All public resources, such as image files, stylesheets or XML files, can be placed anywhere under the war directory or any subdirectory therein during development. As long as references to these resources in your GWT application code hold when deployed, you can expect your application to work properly in production. In GWT 1.6, the <public> tag is still respected, so you can place public resources in a public directory, as defined in your module XML file, and these resources will be copied into the war/<app_name> folder. However, the best practice would be to place public resources in the war directory and work with them from that location. This complies with the standard Servlet 2.5 API specification, and makes it easier to deploy your application if you're planning to deploy on a servlet container.
If you're using ImageBundles in your application, the generated image bundles are placed in the war/<app_name> directory after compilation. In GWT 2.0, the concept of ImageBundles has been generalized for any static resource. This is called the ClientBundle, and respects the same rules as the ImageBundle.
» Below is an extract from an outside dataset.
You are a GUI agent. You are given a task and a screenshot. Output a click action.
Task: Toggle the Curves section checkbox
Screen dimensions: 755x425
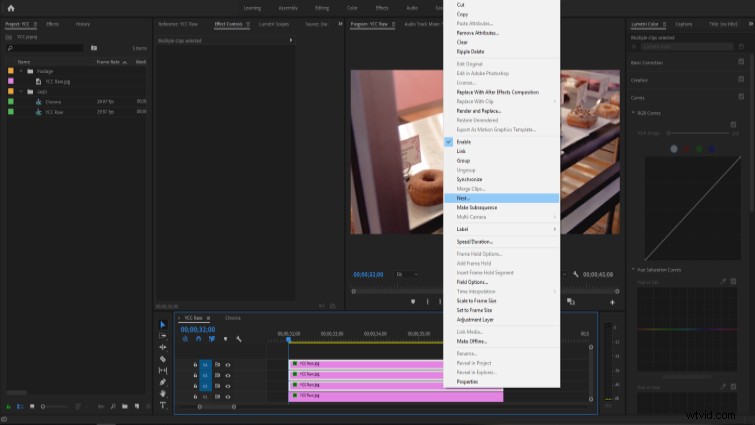click(741, 97)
Among other optimization and performance improvement techniques, GWT also offers the concept of "Perfect Caching", which you can take advantage of if you deploy your application correctly.
You may have noticed that the bootstrap script filename contains a .nocache.js suffix, whereas the rest of the GWT application files contain a .cache.html suffix. These are meant as indicators that you can use to configure your web server to implement perfect caching. The bootstrap script is named after a well-known application name (<app_name>.nocache.js), while the GWT application files all contain md5 sums in their names. Those md5 sums are computed from your GWT codebase at the time of compilation. The bootstrap script contains a lookup table that selects the right <md5>.cache.html file when your client first visits your site and loads up your GWT application. The bootstrap process is explained in greater detail here.
The fact that the application filenames will always change if your codebase changes means that your clients can safely cache these resources and don't need to refetch the GWT application files each time they visit your site. The resource that should never be cached is the bootstrap script, since it contains the logic necessary to lookup the correct application file. If you were to configure these rules on an Apache HTTP server, you might get something like this in your .htaccess config file:
<Files *.nocache.*>
ExpiresDefault "access"
</Files>
<Files *.cache.*>
ExpiresDefault "now plus 1 year"
</Files>
You could also leave out the rule for the .nocache.js bootstrap script, since by default most browsers won't cache resources that don't have cache headers set on the response.